Schon diese Relativierung des Aufschubs von Strafzöllen zeigt, wie sehr Trumps Handelskonfliktagenda von Wahlkampfüberlegungen bestimmt wird. Denn während die US-Regierung nun ein halbes Jahr Zeit hat, einen Deal mit China doch noch unterschriftsreif hinzubekommen, spart man sich den Showdown mit der EU für die Zeit danach auf, vermutlich für Anfang 2020, wenn der Präsidentschaftswahlkampf richtig Fahrt aufnimmt. Wir bleiben bei der Einschätzung, dass Trump den Handelskonflikt bewusst hochkocht, um bei seiner Wählerbasis Punkte zu sammeln. Im eigentlichen Wahlkampf, wo er sich auch Wechselwählern als Präsident aller Amerikaner anbieten wird, muss Trump dann aber etwas Greifbares vorweisen. Europäer und Chinesen in Fragen des Handels zu Deals gezwungen zu haben, bei denen die USA scheinbar der große Gewinner sind,
dürfte Trumps Idealvorstellung sein, mit der er nur allzu gern in die Wahlkampfveranstaltungen 2020 ziehen würde. Die Gefahr ist nur, dass diese Rechnung nicht aufgeht. Denn es ist durchaus möglich, dass die negativen Folgen etwa der 25%-Zölle auf China-Importe von 200 Mrd. Dollar Bremsspuren in der US-Wirtschaft hinterlassen, bevor ein Abkommen greifbar ist und die Zölle wieder reduziert oder ganz abgebaut werden können. Und wenn die US-Konsumenten einmal gesehen haben, dass die protektionistische Agenda ihres Präsidenten sie richtig Geld kostet, könnte auch die Auseinandersetzung mit Europa schwieriger werden.
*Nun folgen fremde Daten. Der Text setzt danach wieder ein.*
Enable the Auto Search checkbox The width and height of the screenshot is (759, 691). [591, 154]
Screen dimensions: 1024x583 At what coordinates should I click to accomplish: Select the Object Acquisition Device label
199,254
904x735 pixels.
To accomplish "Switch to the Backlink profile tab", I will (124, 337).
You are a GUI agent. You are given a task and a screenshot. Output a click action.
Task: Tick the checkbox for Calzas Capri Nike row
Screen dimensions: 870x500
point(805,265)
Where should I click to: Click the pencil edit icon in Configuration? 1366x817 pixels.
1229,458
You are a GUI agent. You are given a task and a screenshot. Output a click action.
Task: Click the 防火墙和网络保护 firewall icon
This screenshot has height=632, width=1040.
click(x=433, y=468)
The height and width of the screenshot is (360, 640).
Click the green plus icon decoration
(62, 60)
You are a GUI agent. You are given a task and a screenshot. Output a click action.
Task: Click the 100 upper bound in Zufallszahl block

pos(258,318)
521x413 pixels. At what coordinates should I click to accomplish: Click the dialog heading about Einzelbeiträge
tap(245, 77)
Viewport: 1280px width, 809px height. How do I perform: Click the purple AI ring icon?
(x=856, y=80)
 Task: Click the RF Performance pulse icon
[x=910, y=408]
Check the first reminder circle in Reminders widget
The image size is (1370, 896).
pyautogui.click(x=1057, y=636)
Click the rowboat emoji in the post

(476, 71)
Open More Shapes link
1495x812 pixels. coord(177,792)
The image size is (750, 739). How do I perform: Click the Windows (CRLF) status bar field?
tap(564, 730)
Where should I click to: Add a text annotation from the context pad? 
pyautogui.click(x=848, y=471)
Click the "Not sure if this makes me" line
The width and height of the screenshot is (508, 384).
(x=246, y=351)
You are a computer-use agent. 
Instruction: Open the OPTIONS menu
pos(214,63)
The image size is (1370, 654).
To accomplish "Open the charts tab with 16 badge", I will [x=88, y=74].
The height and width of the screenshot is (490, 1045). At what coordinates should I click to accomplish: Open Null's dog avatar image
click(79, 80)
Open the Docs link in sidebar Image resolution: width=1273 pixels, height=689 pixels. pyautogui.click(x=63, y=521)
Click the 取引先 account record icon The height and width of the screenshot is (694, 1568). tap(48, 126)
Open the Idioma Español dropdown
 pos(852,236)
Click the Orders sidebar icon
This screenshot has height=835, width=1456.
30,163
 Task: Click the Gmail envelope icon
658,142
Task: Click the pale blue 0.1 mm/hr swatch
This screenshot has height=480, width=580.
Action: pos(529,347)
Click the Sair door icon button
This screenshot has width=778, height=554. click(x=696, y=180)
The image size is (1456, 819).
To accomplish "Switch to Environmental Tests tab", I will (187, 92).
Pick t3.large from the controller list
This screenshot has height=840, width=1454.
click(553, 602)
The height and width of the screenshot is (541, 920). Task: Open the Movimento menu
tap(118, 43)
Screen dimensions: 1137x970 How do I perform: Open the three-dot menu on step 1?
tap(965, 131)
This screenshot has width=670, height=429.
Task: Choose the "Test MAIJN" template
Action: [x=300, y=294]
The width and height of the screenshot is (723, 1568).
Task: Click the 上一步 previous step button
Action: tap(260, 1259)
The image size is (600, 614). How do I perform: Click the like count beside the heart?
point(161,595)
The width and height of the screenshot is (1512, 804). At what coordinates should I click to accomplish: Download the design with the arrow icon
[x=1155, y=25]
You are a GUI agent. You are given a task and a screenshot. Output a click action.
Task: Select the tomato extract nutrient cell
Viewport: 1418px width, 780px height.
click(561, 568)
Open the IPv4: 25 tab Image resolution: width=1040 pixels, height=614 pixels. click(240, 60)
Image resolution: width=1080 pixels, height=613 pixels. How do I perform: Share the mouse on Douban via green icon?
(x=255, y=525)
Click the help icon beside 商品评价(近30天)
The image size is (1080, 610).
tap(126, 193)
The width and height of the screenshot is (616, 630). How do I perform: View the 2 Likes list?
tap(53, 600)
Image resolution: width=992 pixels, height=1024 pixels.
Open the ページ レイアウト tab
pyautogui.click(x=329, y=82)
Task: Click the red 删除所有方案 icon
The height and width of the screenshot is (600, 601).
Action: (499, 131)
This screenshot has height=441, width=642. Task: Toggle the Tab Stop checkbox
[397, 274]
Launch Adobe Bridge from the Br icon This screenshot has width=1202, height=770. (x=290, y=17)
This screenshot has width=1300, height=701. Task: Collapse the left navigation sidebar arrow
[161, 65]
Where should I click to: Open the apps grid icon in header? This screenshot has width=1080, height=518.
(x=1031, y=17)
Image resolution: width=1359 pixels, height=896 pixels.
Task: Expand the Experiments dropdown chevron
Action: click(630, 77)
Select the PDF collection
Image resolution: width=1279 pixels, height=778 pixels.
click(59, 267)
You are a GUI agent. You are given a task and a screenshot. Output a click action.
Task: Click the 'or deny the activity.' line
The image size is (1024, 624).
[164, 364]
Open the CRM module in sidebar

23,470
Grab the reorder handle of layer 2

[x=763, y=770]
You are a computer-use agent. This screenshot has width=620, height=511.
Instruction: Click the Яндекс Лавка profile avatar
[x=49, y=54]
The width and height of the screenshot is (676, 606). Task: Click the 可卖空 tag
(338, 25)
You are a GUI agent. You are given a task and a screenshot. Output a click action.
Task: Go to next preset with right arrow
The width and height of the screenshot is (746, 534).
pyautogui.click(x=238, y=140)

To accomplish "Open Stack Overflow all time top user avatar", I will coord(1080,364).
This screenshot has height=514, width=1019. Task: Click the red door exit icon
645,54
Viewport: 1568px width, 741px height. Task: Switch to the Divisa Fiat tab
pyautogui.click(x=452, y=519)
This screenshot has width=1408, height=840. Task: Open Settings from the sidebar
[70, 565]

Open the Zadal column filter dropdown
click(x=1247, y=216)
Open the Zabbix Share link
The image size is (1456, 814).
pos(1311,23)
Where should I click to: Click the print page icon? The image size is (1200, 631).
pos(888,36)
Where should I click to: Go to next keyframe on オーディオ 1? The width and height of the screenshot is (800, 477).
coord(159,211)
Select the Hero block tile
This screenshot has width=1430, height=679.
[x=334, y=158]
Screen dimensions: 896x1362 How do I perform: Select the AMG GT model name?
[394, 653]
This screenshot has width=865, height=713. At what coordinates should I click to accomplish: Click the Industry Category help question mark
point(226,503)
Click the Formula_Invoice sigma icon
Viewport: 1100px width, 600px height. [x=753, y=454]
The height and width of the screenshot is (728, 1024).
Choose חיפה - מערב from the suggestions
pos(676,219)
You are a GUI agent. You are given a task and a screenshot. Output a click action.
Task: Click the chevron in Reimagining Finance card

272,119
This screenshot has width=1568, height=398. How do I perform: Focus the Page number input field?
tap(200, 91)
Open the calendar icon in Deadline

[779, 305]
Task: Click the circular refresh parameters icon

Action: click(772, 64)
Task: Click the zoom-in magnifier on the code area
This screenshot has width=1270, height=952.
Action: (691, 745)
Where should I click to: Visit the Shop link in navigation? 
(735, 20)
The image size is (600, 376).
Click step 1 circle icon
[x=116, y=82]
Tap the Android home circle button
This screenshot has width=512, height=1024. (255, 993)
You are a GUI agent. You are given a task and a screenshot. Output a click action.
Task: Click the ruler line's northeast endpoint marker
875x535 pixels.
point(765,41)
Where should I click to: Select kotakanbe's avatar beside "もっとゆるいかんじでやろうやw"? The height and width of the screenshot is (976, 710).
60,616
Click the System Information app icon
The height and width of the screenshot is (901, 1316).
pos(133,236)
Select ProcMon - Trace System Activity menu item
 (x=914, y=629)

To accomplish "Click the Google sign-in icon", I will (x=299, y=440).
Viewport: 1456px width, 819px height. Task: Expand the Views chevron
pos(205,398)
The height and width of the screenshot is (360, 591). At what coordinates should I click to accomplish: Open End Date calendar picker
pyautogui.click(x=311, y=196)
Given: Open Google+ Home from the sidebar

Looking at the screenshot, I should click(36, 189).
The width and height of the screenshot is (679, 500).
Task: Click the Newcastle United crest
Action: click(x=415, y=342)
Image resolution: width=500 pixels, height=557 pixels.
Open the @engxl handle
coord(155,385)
Was bedeutet das für Anleger?

Vor dem Hintergrund dieser Konstellation – Hoffnung auf China, Kaninchen vor Schlange Trump – wählt ein passives, von ständiger Beschäftigung mit sich selbst müdes Europa ein neues Parlament. Auch mit Blick auf die am Donnerstag dieser Woche beginnende und am Sonntag endende Wahl ist der Grundtenor nicht Aufbruch, sondern Verhindern des Schlimmsten. Der befürchtete Rechtsruck bleibt trotz des Skandals um Österreichs Regierungspartei FPÖ eine realistische Möglichkeit. Allerdings dürfte sich der Wahlerfolg der Rechtspopulisten recht ungleich verteilen, mit Ergebnissen von deutlich über 30% für Italiens Lega versus deutlich schwächere 12-14% für die deutsche AfD. Beklagenswert bleibt das erwartete und seltsam teilnahmslos zur Kenntnis genommene Abschmelzen der Mitteparteien. Da der neue Kommissionspräsident (bzw. die Präsidentin) höchstwahrscheinlich von einer der traditionellen Mitteparteien kommen wird, ergibt sich schon daraus eine Schwächung der demokratischen Legitimität der künftigen Kommission. Beruhigend, dass die Finanzmärkte kaum auf das Wahlergebnis reagieren dürften. Allenfalls ein erdrutschartiger Sieg der Rechten würde vermutlich ausreichen, um eine sichtbare Marktreaktion hervorzurufen. Unser Dank dafür, dass dies am Wochenende ein Stückchen unwahrscheinlicher geworden ist, geht diesmal nach Österreich.